Con todos estos tipos de certificados debe realizar el mismo procedimiento para convertir el certificado en un archivo de formato PEM que incluya la cadena de certificados. Con los certificados de servidor TLS/SSL y los certificados raíz, también debe convertir cada uno de los archivos en un archivo PEM que incluya la clave privada. A continuación, deberá convertir cada uno de los archivos .pem al formato de una línea que se pueda pasar en una cadena JSON a la API de REST de Unified Access Gateway.

Requisitos previos

  • Compruebe que disponga del archivo de certificado. El formato del archivo puede ser PKCS#12 (.p12 o .pfx) o bien Java JKS o JCEKS.
  • Familiarícese con la herramienta de línea de comandos openssl que utilizará para convertir el certificado. Consulte https://www.openssl.org/docs/apps/openssl.html.
  • Si el certificado tiene el formato Java JKS o JCEKS, familiarícese con la herramienta de línea de comandos de Java keytool para convertir en primer lugar el certificado al formato .p12 o .pks antes de convertirlo en archivos .pem.

Procedimiento

  1. Si su certificado tiene el formato Java JKS o JCEKS, utilice keytool para pasar el certificado al formato .p12 o .pks.
    Importante: Durante la conversión, utilice la misma contraseña de origen y destino.
  2. Si su certificado tiene el formato PKCS#12 (.p12 o .pfx), o una pasado el certificado al formato PKCS#12, utilice openssl para convertir el certificado en archivos .pem.
    Por ejemplo, si el nombre del certificado es mycaservercert.pfx, los comandos siguientes le permitirán convertir el certificado:
    openssl pkcs12 -in mycaservercert.pfx -nokeys -out mycaservercert.pem
    openssl pkcs12 -in mycaservercert.pfx -nodes -nocerts -out mycaservercertkey.pem
    openssl rsa -in mycaservercertkey.pem -check -out mycaservercertkeyrsa.pem
  3. Edite mycaservercert.pem y elimine las entradas de certificado que no sean necesarias. Debería incluir el certificado de servidor SSL seguido por cualquier certificado intermedio de AC y un certificado raíz de AC.
  4. Los siguientes comandos UNIX le permitirán convertir cada uno de los archivos .pem (certificado y clave) en el valor que se pueda pasar en una cadena JSON a la REST API de Unified Access Gateway.
    awk 'NF {sub(/\r/, ""); printf "%s\\n",$0;}' cert-name.pem

    En este ejemplo, cert-name.pem es el nombre del archivo de certificado. El certificado es similar al de este ejemplo.

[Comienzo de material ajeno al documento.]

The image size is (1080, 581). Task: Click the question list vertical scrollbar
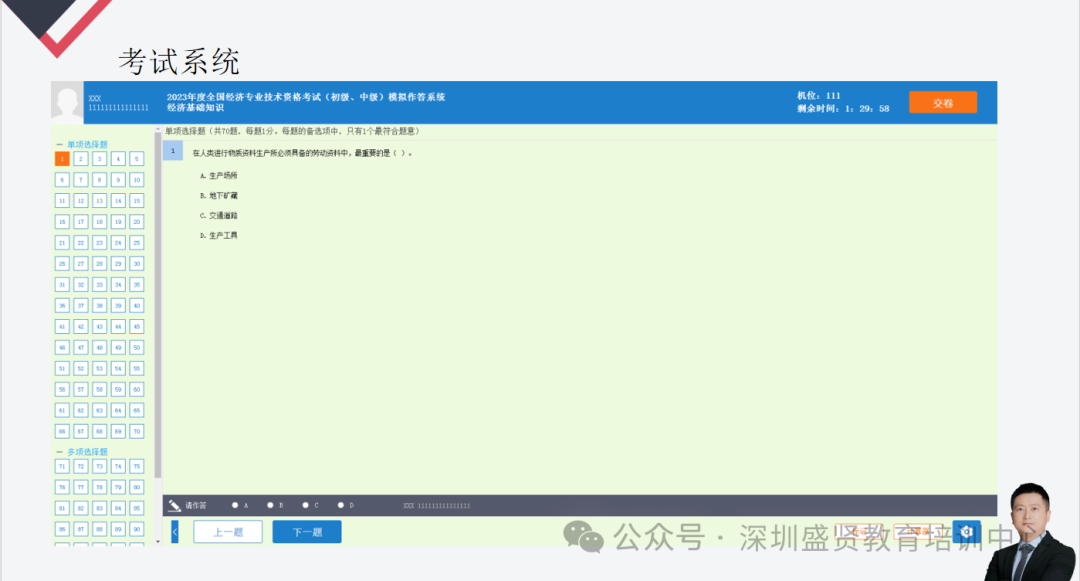pos(157,300)
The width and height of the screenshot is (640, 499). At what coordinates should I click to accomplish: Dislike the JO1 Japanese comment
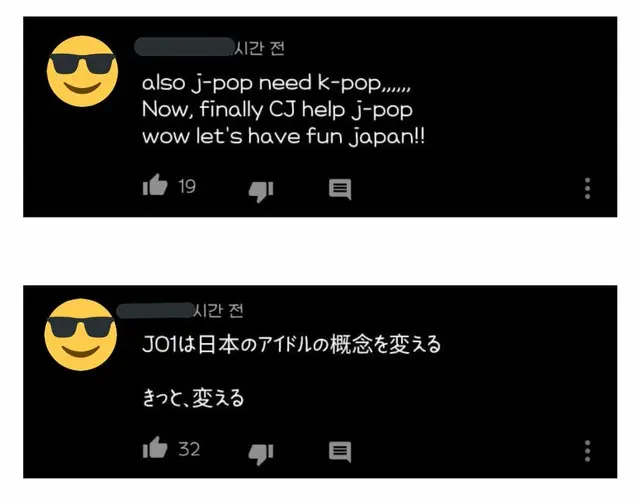click(261, 454)
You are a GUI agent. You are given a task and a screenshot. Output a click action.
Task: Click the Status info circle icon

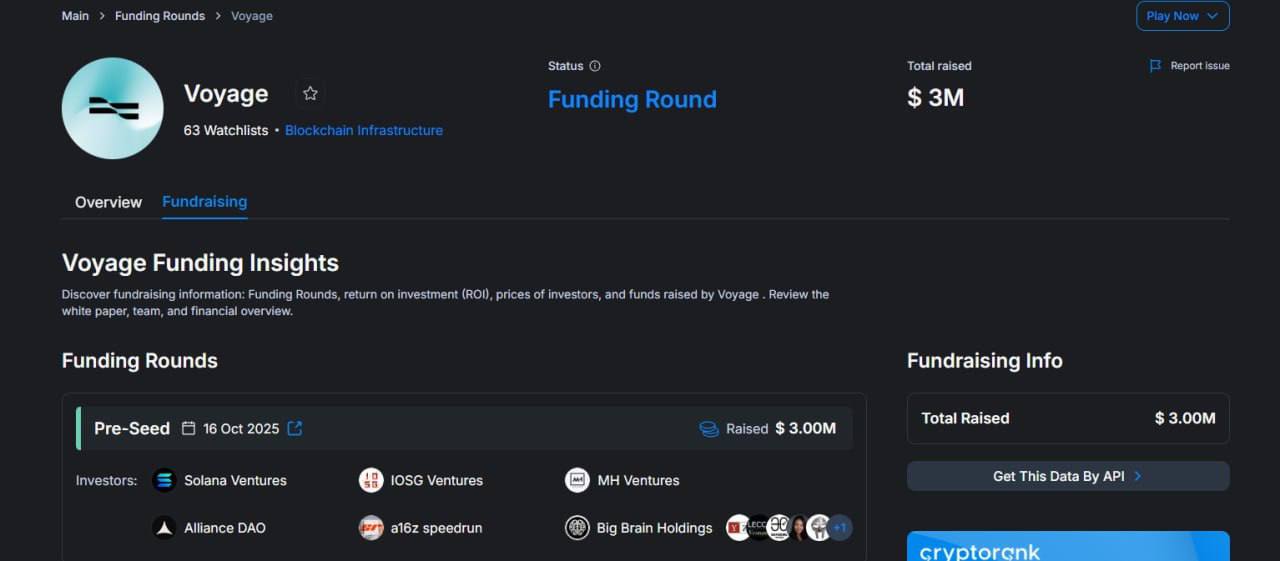pyautogui.click(x=595, y=66)
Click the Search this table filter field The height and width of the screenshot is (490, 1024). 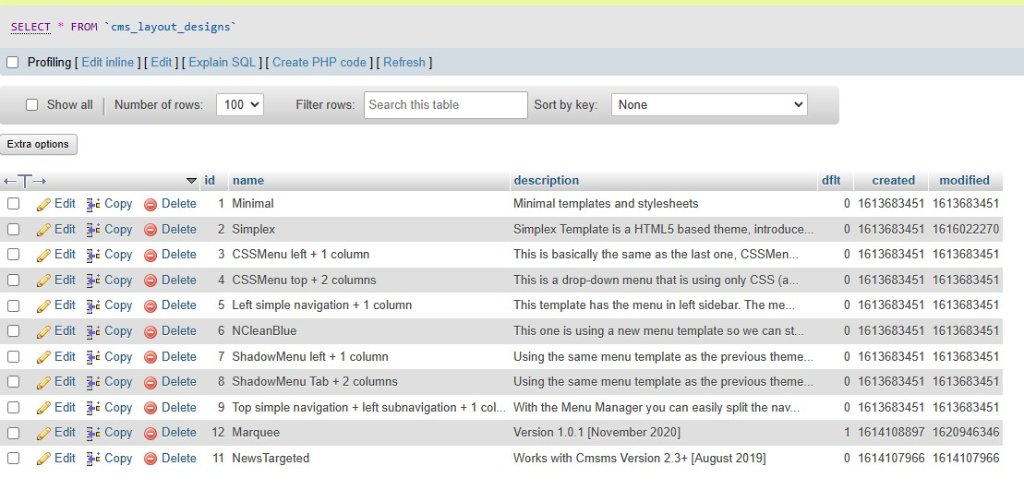click(445, 105)
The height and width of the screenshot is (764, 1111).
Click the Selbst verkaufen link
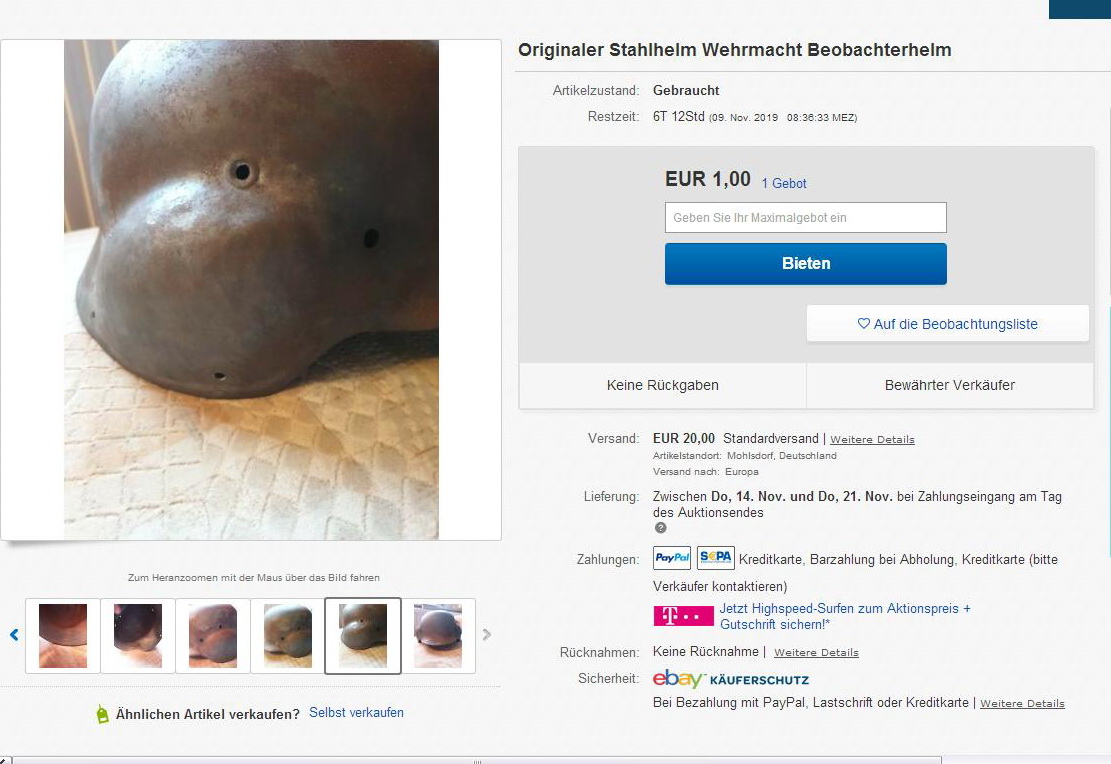[x=356, y=713]
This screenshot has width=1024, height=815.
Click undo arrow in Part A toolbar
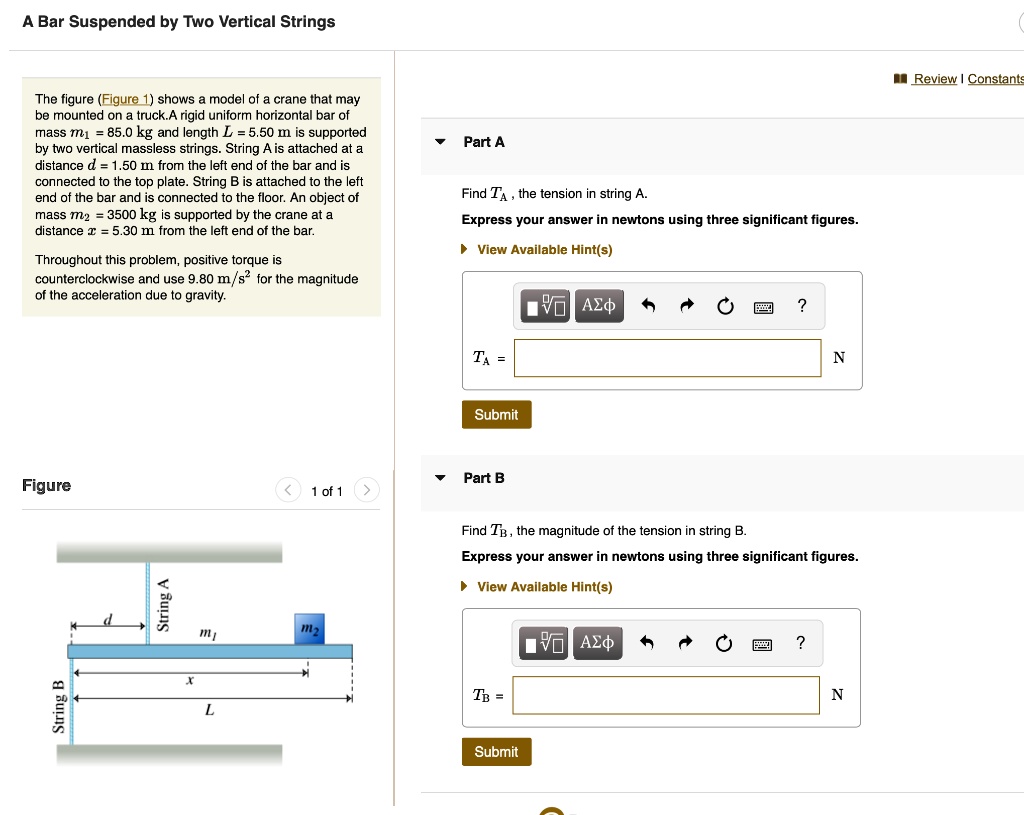(x=648, y=307)
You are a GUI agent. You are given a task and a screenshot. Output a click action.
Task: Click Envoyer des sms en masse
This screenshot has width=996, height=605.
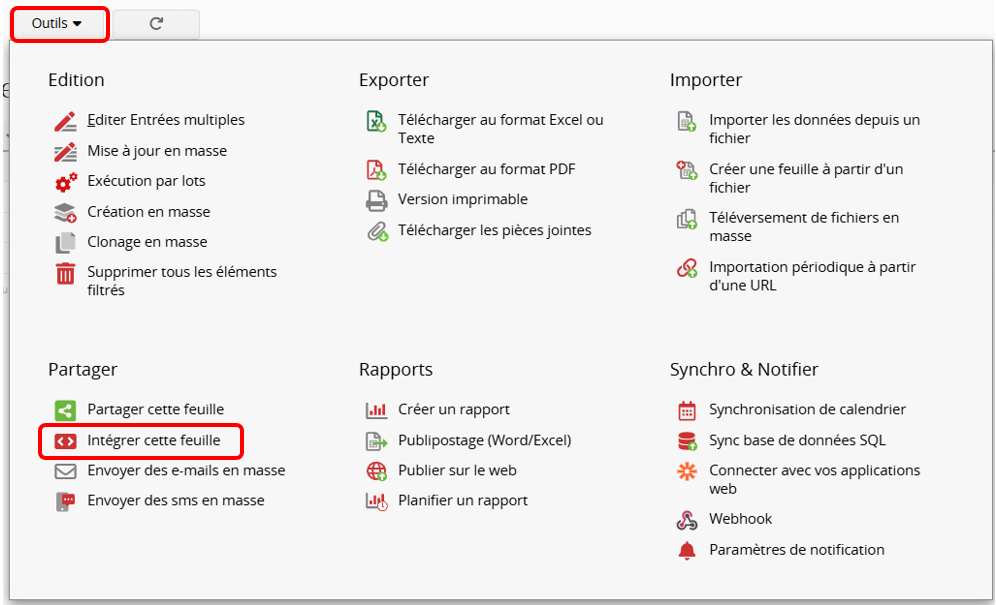point(176,501)
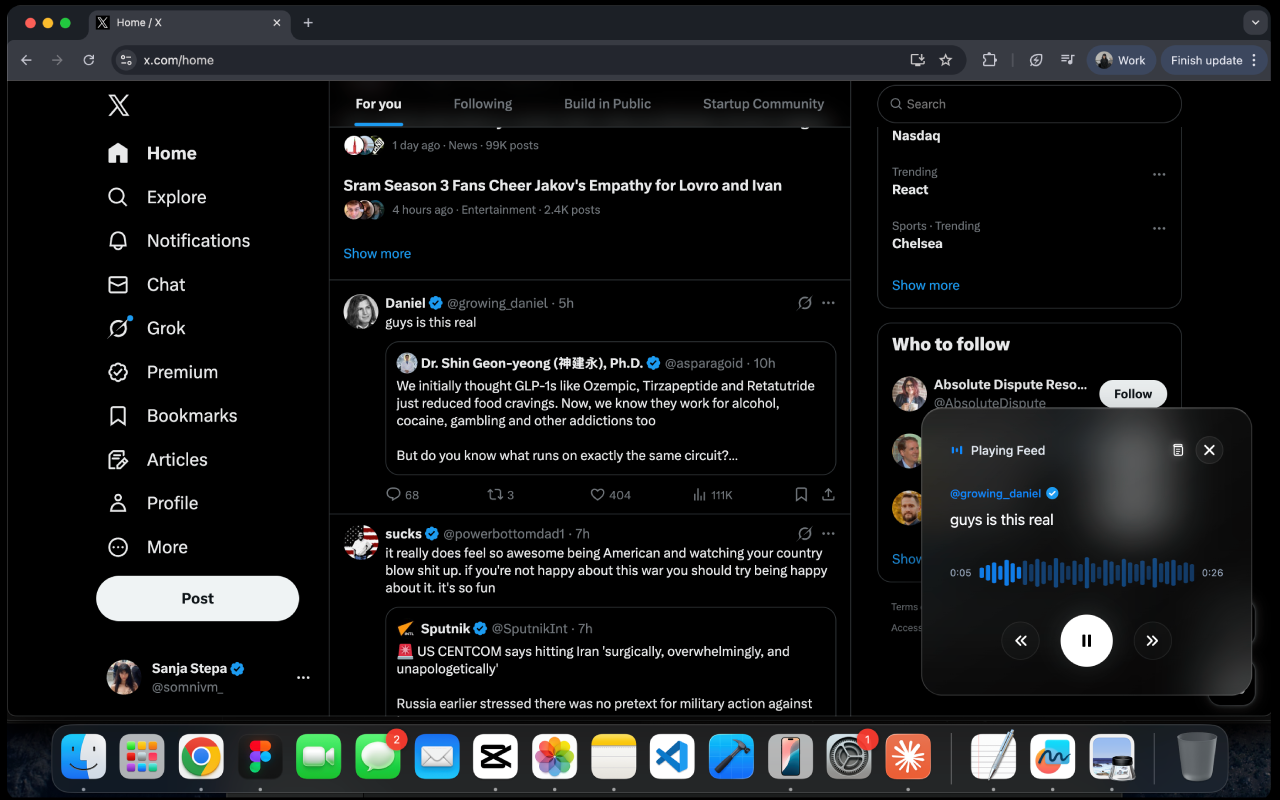Image resolution: width=1280 pixels, height=800 pixels.
Task: Open the Articles section
Action: pos(176,459)
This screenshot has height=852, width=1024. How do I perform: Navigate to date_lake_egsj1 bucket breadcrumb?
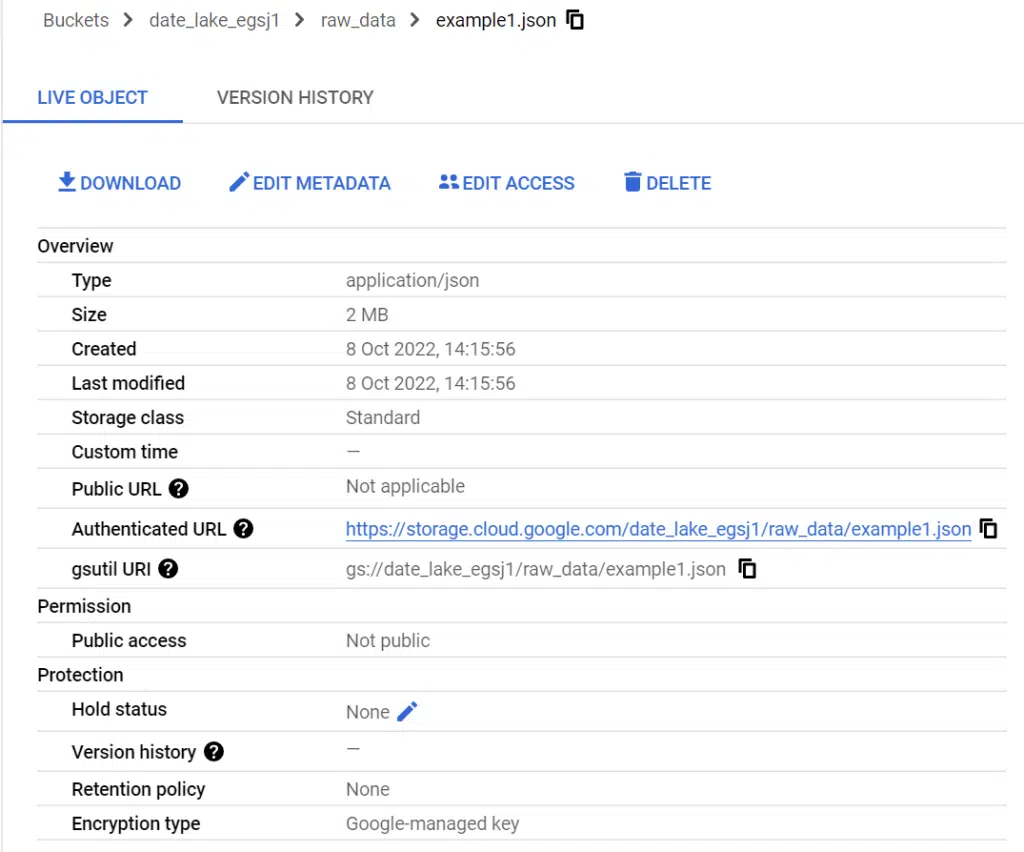[x=214, y=20]
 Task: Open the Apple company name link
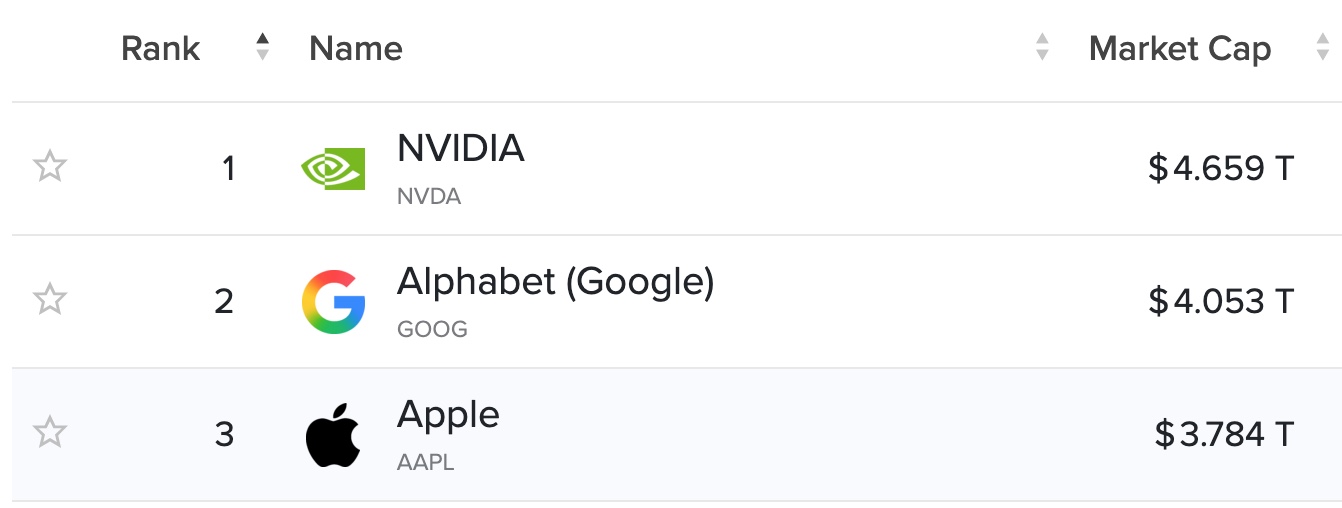click(x=448, y=415)
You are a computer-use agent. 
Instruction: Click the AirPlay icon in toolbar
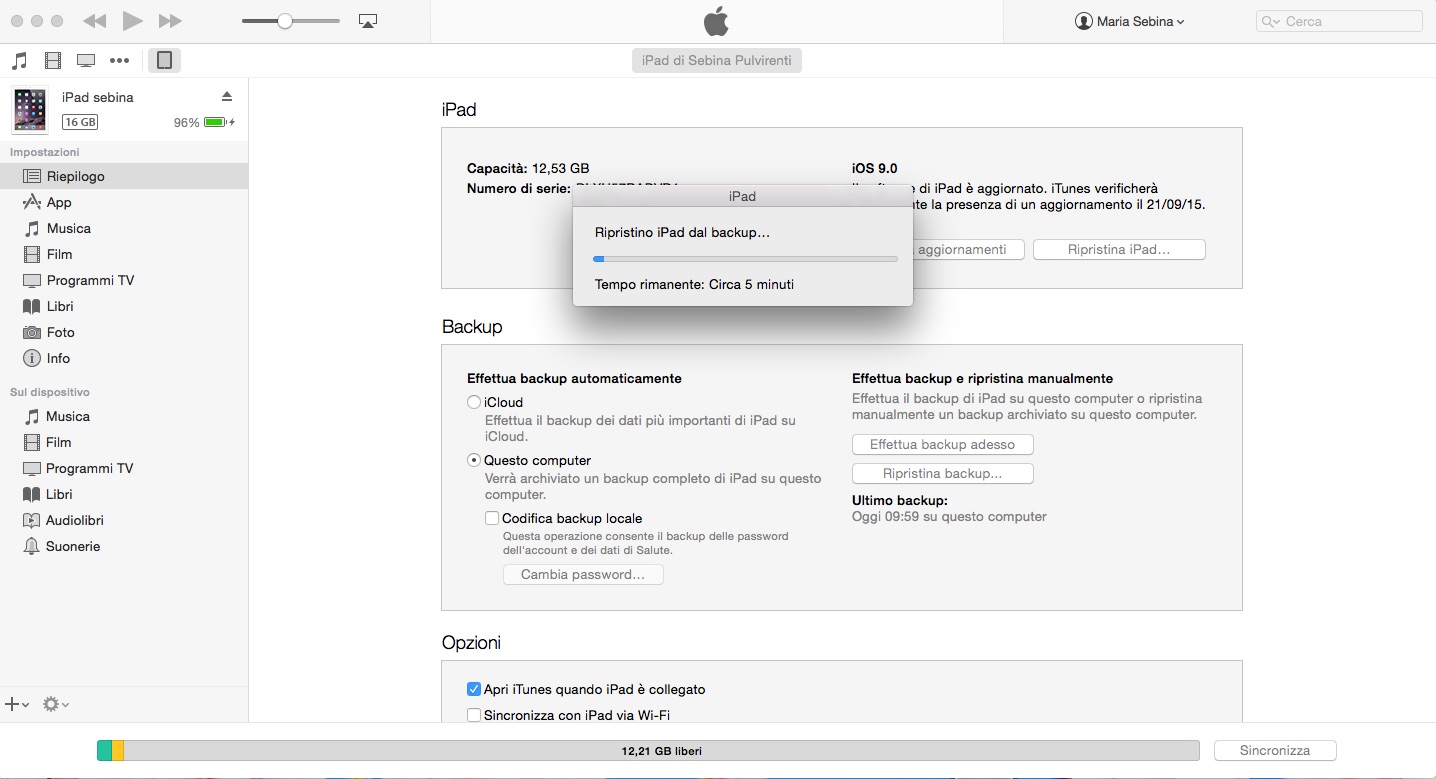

    Figura 1. Archivo del certificado en una sola línea
    Archivo de certificado SAMLE
    El nuevo formato coloca toda la información del certificado en una sola línea con caracteres incrustados de nueva línea. Si tiene un certificado intermedio, también deberá tener formato de una línea y estar agregado al primer certificado para que ambos estén en la misma línea.

Resultados

Ahora puede configurar certificados para Unified Access Gateway si utiliza estos archivos .pem con los scripts de PowerShell adjuntos a la entrada de blog "Utilizar PowerShell para implementar VMware Unified Access Gateway", disponible en https://communities.vmware.com/docs/DOC-30835. También puede crear y utilizar una solicitud JSON para configurar el certificado.

Qué hacer a continuación

Puede sustituir el certificado autofirmado predeterminado por un certificado firmado por una CA. Consulte Actualizar certificados firmados del servidor TLS. Si desea información sobre certificados de tarjeta inteligente, consulte Configurar certificado o autenticación de tarjeta inteligente en el dispositivo de Unified Access Gateway.